You can't scale what you can't see.
9. Documentation and discoverability
- Storybook / playground for components.
- ADRs (Architecture Decision Records) for decisions.
- README per feature folder explaining the intent.
Reuse fails when nobody knows what exists.
10. Narrow APIs over deep config
Every prop, every config flag, every option is a maintenance commitment. Add only when a second caller demands it. YAGNI at the API level.
11. Avoid premature abstraction
Three near-duplicates is fine — the abstraction is clearer once you've seen the actual shapes. Two is usually too early.
12. Reuse boundaries — when NOT to reuse
- Two callers with diverging requirements — fork; don't bend one component to fit both.
- One-off components — don't promote to "reusable" if there's no second caller.
- Cross-domain reuse — extracting an Admin component to share with the Marketing site usually couples them badly. Different products, different lifecycles.
13. Build vs adopt
A design system, a state library, a router — for most of these, adopting (Radix, Zustand, TanStack) wins over building. Build only where your problem is genuinely distinctive.
14. Team-scaling concerns
- Codeowners so the right people review the right code.
- Conventions in lint and formatter so churn is small.
- Migration paths documented (Codemod / interim adapter) when patterns change.

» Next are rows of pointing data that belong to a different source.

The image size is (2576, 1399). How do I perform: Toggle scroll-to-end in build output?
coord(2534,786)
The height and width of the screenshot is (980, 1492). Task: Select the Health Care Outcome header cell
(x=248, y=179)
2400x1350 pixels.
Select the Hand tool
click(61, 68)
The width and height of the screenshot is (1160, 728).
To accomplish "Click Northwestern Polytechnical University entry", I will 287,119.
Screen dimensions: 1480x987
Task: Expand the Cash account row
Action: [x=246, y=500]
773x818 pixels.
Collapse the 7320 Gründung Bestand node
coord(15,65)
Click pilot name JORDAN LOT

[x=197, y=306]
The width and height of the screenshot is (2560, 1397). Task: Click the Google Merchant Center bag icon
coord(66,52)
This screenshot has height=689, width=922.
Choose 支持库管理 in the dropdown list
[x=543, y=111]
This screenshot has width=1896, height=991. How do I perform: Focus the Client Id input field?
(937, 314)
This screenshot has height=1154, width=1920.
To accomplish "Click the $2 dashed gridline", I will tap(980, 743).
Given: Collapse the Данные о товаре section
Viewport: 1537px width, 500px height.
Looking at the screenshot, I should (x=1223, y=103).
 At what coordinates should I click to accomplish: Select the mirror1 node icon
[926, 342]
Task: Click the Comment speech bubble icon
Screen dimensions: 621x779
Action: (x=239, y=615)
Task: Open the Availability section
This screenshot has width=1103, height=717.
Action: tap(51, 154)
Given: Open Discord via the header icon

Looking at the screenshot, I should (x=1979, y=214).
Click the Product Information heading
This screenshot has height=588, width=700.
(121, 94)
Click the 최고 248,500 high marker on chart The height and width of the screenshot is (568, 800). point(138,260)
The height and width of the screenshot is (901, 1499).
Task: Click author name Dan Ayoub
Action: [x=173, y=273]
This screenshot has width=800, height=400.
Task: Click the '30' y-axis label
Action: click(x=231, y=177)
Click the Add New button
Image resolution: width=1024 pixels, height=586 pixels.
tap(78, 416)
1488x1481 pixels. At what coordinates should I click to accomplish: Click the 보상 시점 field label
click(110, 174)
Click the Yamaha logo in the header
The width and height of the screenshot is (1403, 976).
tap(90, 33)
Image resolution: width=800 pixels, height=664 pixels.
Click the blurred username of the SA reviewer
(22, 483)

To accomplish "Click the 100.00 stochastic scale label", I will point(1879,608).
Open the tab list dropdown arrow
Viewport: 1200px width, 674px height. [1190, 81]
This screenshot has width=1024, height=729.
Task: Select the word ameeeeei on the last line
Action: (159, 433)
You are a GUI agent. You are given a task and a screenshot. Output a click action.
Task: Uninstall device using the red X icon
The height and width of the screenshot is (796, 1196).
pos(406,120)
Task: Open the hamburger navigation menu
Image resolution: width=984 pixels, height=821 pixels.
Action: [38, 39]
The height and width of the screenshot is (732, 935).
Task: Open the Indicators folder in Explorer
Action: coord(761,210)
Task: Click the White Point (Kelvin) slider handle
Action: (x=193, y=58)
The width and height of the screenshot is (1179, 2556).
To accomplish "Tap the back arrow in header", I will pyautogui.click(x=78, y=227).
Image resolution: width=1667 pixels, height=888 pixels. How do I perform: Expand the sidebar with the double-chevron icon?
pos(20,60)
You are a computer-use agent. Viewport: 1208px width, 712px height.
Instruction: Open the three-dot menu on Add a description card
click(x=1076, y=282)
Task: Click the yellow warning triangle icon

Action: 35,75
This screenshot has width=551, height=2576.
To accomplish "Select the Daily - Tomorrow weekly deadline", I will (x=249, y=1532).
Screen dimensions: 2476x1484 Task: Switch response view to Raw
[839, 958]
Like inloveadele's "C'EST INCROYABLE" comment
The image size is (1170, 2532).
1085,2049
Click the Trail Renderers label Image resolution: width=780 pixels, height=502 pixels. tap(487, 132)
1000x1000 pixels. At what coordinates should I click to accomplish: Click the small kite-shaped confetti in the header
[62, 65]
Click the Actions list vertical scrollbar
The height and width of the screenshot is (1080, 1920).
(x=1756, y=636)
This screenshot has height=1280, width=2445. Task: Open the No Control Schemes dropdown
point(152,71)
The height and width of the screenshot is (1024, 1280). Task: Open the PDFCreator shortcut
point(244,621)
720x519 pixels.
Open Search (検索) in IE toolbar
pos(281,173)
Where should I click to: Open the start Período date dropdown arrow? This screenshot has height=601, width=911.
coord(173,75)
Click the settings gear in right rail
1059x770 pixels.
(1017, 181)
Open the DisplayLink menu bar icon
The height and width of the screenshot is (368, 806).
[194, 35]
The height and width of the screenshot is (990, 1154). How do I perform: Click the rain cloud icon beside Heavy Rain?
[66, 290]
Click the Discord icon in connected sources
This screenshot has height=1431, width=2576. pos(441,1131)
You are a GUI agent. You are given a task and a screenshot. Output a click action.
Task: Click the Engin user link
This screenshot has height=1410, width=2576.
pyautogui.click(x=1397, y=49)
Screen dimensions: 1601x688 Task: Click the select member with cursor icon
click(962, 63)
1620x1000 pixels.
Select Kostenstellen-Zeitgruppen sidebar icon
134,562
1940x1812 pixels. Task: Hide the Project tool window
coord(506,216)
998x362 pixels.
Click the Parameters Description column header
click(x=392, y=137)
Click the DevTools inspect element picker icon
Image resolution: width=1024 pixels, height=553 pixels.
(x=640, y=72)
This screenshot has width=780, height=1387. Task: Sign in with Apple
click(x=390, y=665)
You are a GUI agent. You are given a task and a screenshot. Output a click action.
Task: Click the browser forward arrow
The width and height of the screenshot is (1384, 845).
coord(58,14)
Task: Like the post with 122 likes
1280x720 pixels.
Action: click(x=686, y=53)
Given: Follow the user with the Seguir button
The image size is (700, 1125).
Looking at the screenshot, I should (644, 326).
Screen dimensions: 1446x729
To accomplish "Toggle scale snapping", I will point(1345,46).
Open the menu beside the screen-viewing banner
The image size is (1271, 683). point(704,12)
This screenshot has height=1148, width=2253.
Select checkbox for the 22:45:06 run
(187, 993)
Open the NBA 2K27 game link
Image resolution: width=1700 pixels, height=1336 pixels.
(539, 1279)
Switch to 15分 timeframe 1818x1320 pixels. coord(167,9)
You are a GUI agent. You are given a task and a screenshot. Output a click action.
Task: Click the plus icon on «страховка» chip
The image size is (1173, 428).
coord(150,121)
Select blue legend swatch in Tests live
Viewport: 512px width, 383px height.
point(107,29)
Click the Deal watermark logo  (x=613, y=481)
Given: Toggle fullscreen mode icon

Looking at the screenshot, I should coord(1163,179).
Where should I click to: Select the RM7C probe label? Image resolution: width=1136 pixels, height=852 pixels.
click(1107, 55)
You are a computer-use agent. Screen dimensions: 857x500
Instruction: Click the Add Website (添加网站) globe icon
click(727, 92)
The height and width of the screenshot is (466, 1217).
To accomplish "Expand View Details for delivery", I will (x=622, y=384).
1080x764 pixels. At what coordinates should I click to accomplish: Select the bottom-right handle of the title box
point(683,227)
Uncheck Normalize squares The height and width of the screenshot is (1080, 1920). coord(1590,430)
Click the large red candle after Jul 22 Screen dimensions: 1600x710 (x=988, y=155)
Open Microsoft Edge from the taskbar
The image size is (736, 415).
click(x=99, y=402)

- PR templates that prompt for tests, screenshots, and reasoning.
Interview framing
"Scalability is about surviving growth in features, contributors, and data. Set a dependency direction — UI → domain → infrastructure — so UI changes don't break domain logic and infra is swappable. Organize by feature folder, not by type, so code that changes together lives together. Type the boundaries (props, API responses) so bugs surface at the seam. Compose primitives instead of configuring monoliths. Budget perf and bundle size in CI. Observability — Sentry, web-vitals, traces — from day one; you can't scale what you can't see. For reuse: ship narrow APIs, add props only when a second caller asks, and don't promote one-offs. Adopt libraries (Radix, Zustand) when your problem isn't distinctive. And avoid premature abstraction — three near-duplicates is when the shape is clearest."
Follow-up questions
- •Walk through your folder structure for a non-trivial app.
- •When have you resisted abstracting something, and why?
- •How do you enforce perf budgets across teams?
- •Compose vs configure — an example.
Common mistakes
- •Type-based folders (components/, hooks/) that lose cohesion at scale.
- •Premature abstraction — three duplicates is the right threshold.
- •Configurability creep — too many props.
- •Coupling reusable components to global state.
- •No budgets or observability.
Performance considerations
- •Budgets in CI; observability in prod; code splitting per route; design tokens to avoid heavy theming code.
Edge cases
- •Multi-product monorepo — when to share vs fork.
- •Component that's reusable but slow — perf vs reuse trade-offs.
- •Migrating from one pattern to another mid-codebase.
Real-world examples
- •Vercel/Next.js architecture; Radix UI / shadcn primitives + presets.
- •Bazel-style monorepos; CODEOWNERS-driven review.